START Task data
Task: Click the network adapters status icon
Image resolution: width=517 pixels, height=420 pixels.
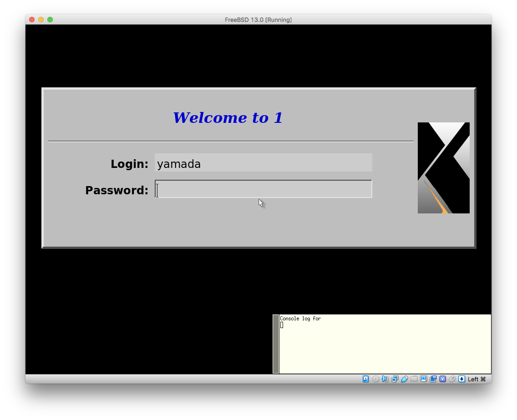Action: [395, 379]
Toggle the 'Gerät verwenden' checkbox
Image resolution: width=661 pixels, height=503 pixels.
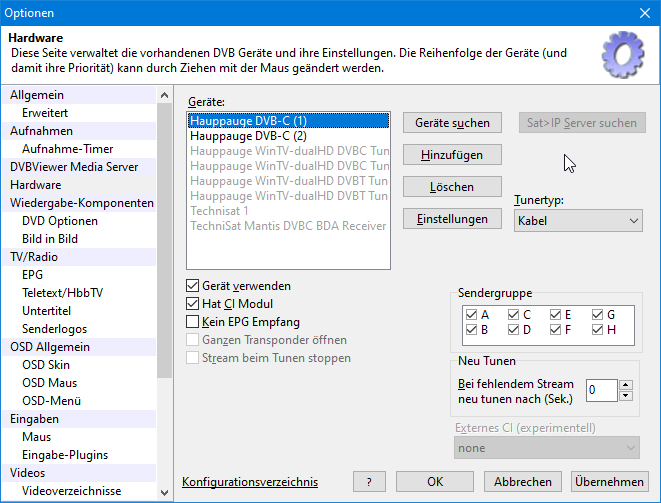point(193,286)
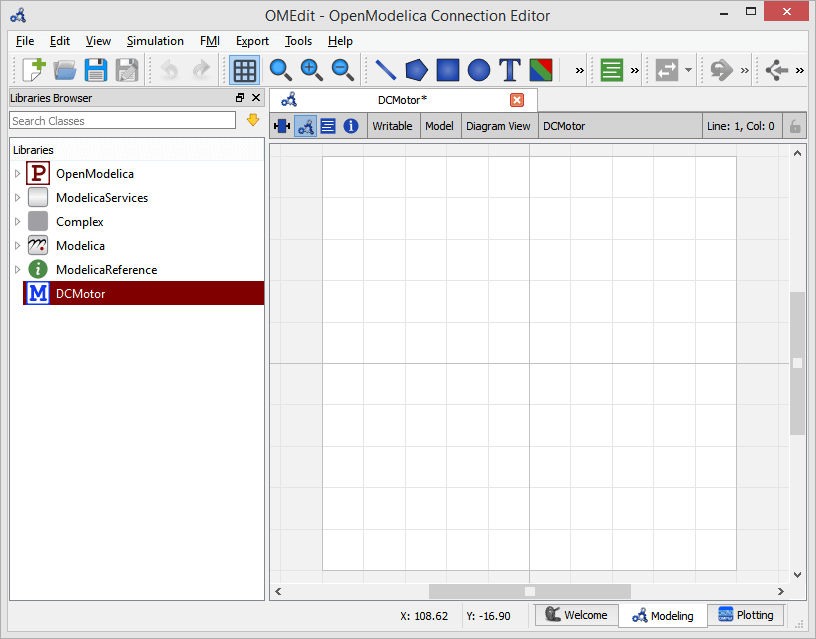The height and width of the screenshot is (639, 816).
Task: Expand the Modelica library
Action: point(17,245)
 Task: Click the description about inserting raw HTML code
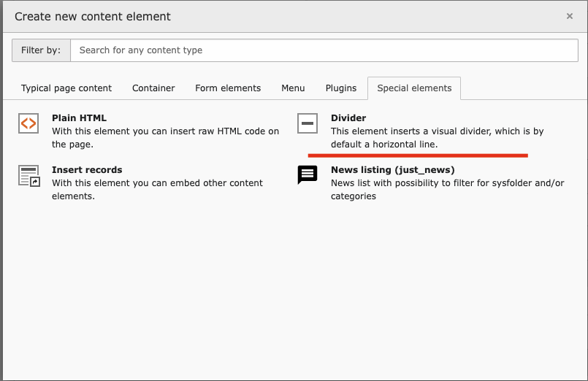click(x=165, y=138)
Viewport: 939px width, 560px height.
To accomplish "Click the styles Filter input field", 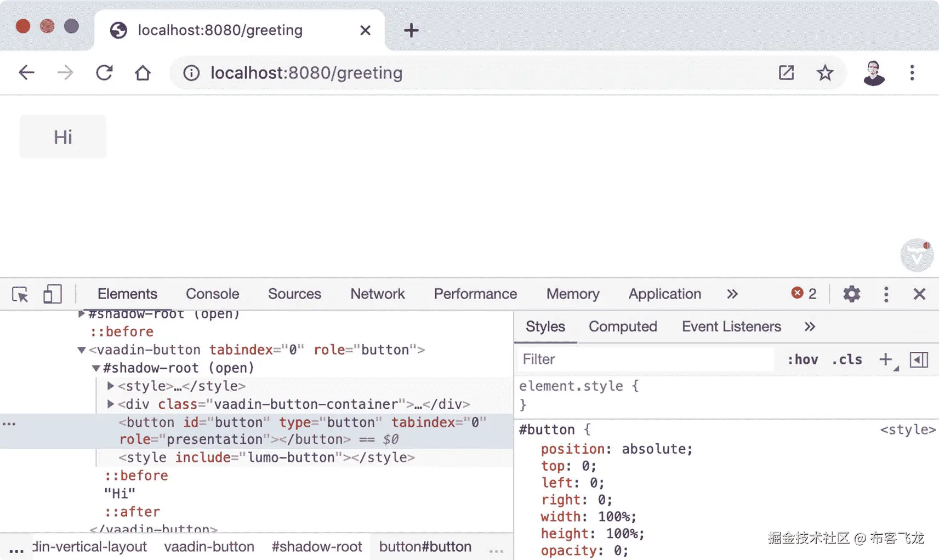I will pos(644,359).
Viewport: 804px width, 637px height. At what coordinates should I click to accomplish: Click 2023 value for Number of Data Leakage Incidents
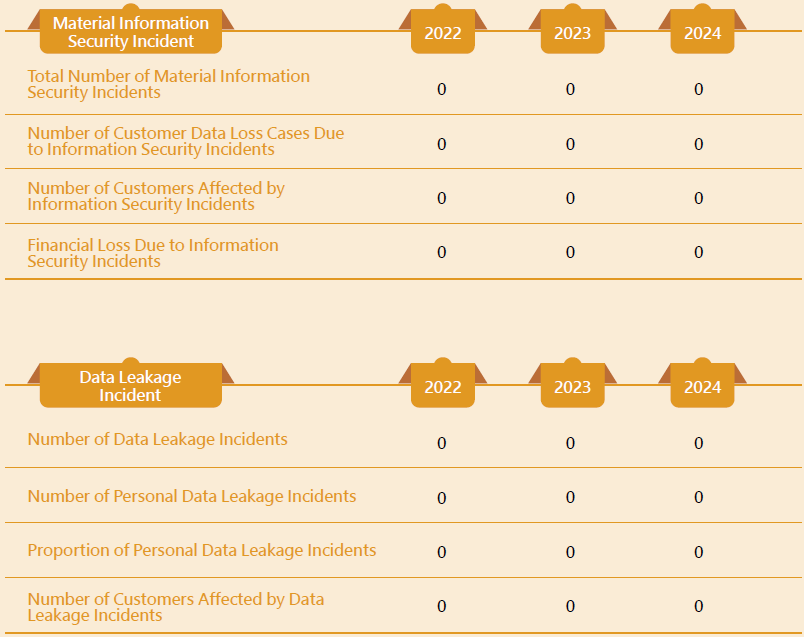tap(570, 443)
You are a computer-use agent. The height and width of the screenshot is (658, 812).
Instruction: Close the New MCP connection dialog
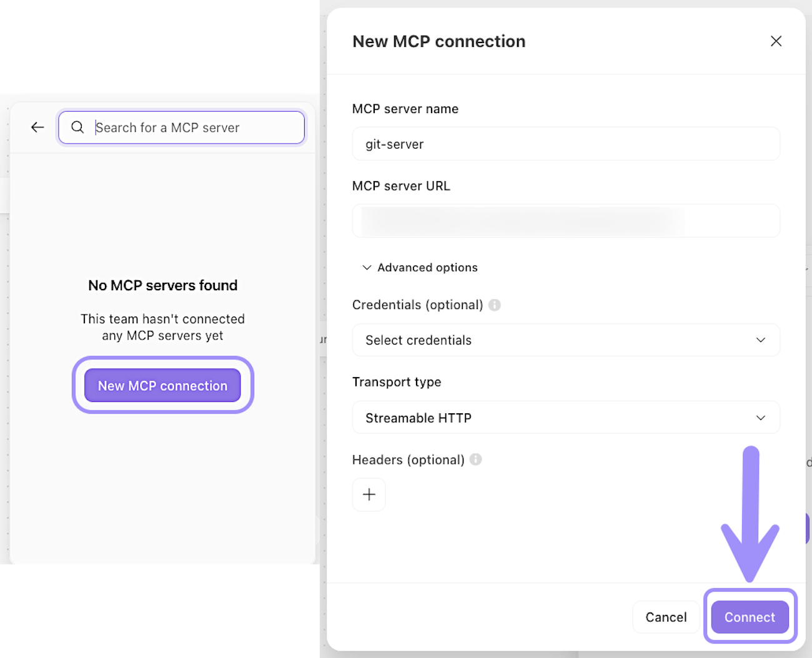click(776, 41)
END Task data
◆ **Exercise**:
Above are records; repeat only the lines from the line with "Toggle the 'Gerät verwenden' checkbox" through the line with "Viewport: 939px width, 560px height.", and leave pictures out.

◆ **Task answer**:
Toggle the 'Gerät verwenden' checkbox
Image resolution: width=661 pixels, height=503 pixels.
point(193,286)
The height and width of the screenshot is (639, 816).
Task: Expand the Modelica library
Action: point(17,245)
 Task: Click the description about inserting raw HTML code
click(x=165, y=138)
Viewport: 939px width, 560px height.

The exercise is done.